Per noi Gaza è un servizio giornalistico visto in streaming, un commento rilanciato sul social preferito…
Su Gaza c’è però un silenzio imbarazzante: gli ostaggi. Le centinaia di persone rapite il 7 ottobre 2023, strappate alle loro case, usate come moneta di scambio. Ne rilasciano qualcuno, col contagocce, con precisione mediatica rara. E noi, il pubblico, consumiamo anche questo dolore a puntate.
Per noi Gaza è un test: quanto possiamo sopportare, da spettatori, prima di cambiare canale?
Poi i morti. Che non sono solo i morti quotidiani di Gaza, quelli che conosciamo dalle immagini strazianti dei bombardamenti che ci vengono propinate ogni giorno, ci sono anche i morti del 7 ottobre, israeliani. Quelli che hanno fatto da detonatore a tutto questo. I civili bruciati vivi, le famiglie sterminate, donne, ragazze violentate, bambini uccisi a mani nude, è una ferita che Israele non dimenticherà mai.
Chi grida contro Israele non vuole ricordare che tutto è iniziato da un massacro.
Chi difende Israele non vuole ricordare che oggi sta massacrando a sua volta civili inermi.

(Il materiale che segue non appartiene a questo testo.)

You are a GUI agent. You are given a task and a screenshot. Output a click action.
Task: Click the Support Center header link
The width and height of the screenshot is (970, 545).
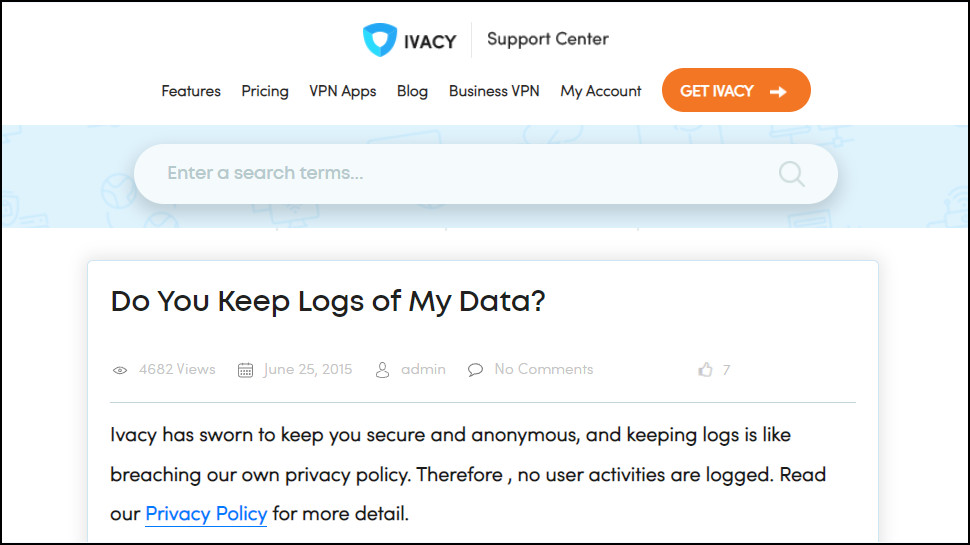548,39
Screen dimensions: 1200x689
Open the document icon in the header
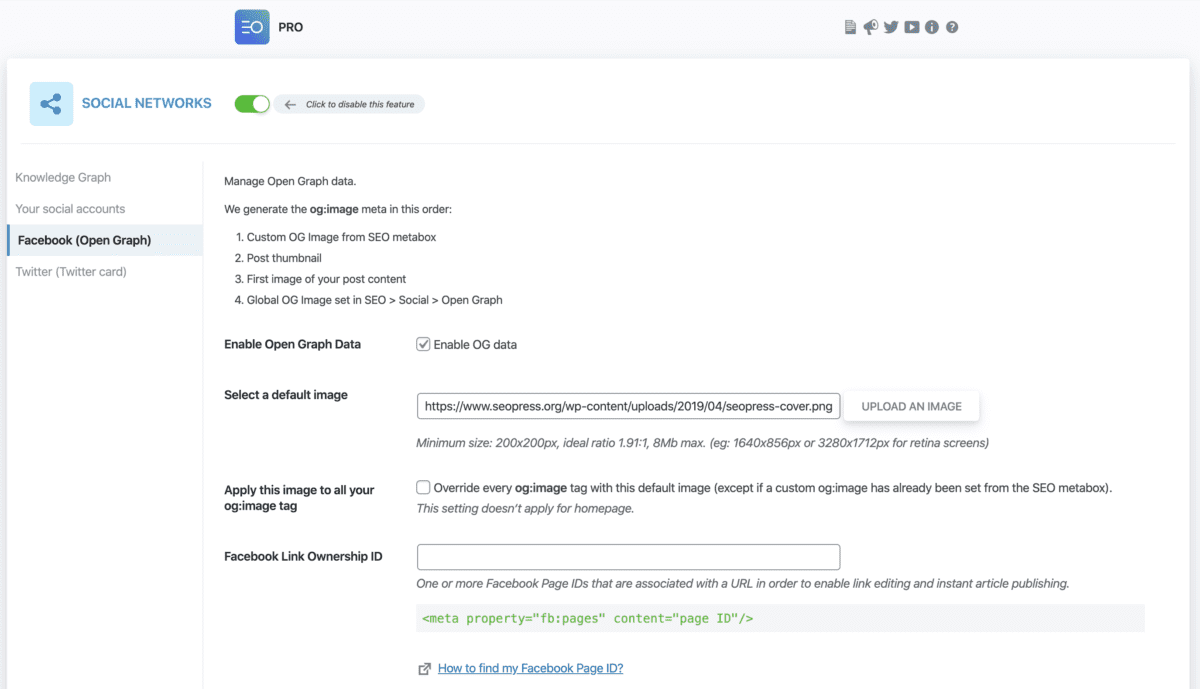pos(850,28)
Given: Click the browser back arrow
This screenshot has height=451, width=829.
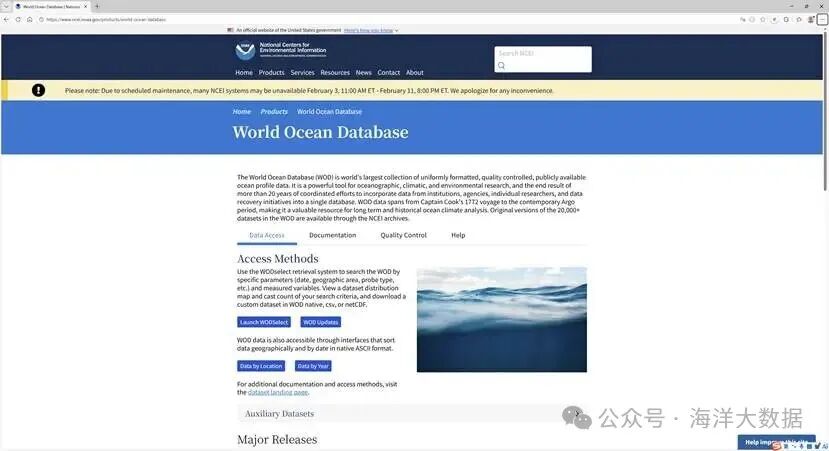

Gaza è diventata il luogo dove bisogna scegliere da che parte stare, è ormai un obbligo sociale. O con Israele, “democrazia assediata” che risponde al terrorismo e al fondamentalismo. O con i palestinesi, “popolo martire” ridotto alla fame e alle macerie. Il risultato è una somma di incomprensioni. Un conflitto visto a metà: o il dolore palestinese, o quello israeliano, ma mai entrambi insieme.
Provo, anche a costo di parer democristiano, a dire l’ovvio: nessuno ha tutte le ragioni e nessuno ha tutti i torti. Hamas ha aperto questo ciclo di violenza con un massacro di civili il 7 ottobre 2023, rapendo ostaggi come fossero un bottino medievale. È terrorismo puro, non resistenza.
Israele risponde con una guerra che colpisce un’intera popolazione: bombardamenti a tappeto, fame indotta, ospedali ridotti a cimiteri. È punizione collettiva, non difesa.
Entrambe le verità sono scomode. Perché chi sostiene i palestinesi non vuole ricordare gli ostaggi ancora prigionieri. E chi difende Israele non vuole ricordare i morti a Gaza. Il dolore israeliano e quello palestinese.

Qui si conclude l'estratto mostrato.